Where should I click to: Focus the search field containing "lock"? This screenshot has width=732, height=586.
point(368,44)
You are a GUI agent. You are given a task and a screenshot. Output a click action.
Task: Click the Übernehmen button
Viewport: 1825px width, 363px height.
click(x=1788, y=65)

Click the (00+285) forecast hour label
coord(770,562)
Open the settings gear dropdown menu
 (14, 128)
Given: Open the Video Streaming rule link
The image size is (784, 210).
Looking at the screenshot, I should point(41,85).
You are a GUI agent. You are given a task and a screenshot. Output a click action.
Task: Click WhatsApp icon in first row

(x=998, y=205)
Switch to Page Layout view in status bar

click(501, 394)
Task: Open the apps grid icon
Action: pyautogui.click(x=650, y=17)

◆ Work to be completed
Reproduce the entries so that each line reads exactly as it did before.

◆ The answer
Where should I click to: Focus the search field containing "lock"? This screenshot has width=732, height=586.
point(368,44)
You are a GUI agent. You are given a task and a screenshot. Output a click action.
Task: Click the Übernehmen button
Viewport: 1825px width, 363px height.
click(x=1788, y=65)

Click the (00+285) forecast hour label
coord(770,562)
Open the settings gear dropdown menu
 (14, 128)
Given: Open the Video Streaming rule link
The image size is (784, 210).
Looking at the screenshot, I should point(41,85).
You are a GUI agent. You are given a task and a screenshot. Output a click action.
Task: Click WhatsApp icon in first row

(x=998, y=205)
Switch to Page Layout view in status bar

click(501, 394)
Task: Open the apps grid icon
Action: pyautogui.click(x=650, y=17)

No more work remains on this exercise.